### RECORD EXTRACTS
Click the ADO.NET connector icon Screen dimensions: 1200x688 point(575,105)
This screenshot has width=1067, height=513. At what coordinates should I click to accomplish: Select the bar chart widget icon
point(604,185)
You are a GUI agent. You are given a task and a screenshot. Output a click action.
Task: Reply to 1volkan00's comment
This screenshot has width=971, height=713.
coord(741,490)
...
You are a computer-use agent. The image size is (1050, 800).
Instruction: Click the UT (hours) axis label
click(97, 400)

### TRY IT
Would you copy all lines in the records where the string "agent" appears?

### SOLUTION TO THIS EXERCISE
You are a GUI agent. You are given a task and a screenshot. Output a click action.
You are a computer-use agent. The image size is (1050, 800).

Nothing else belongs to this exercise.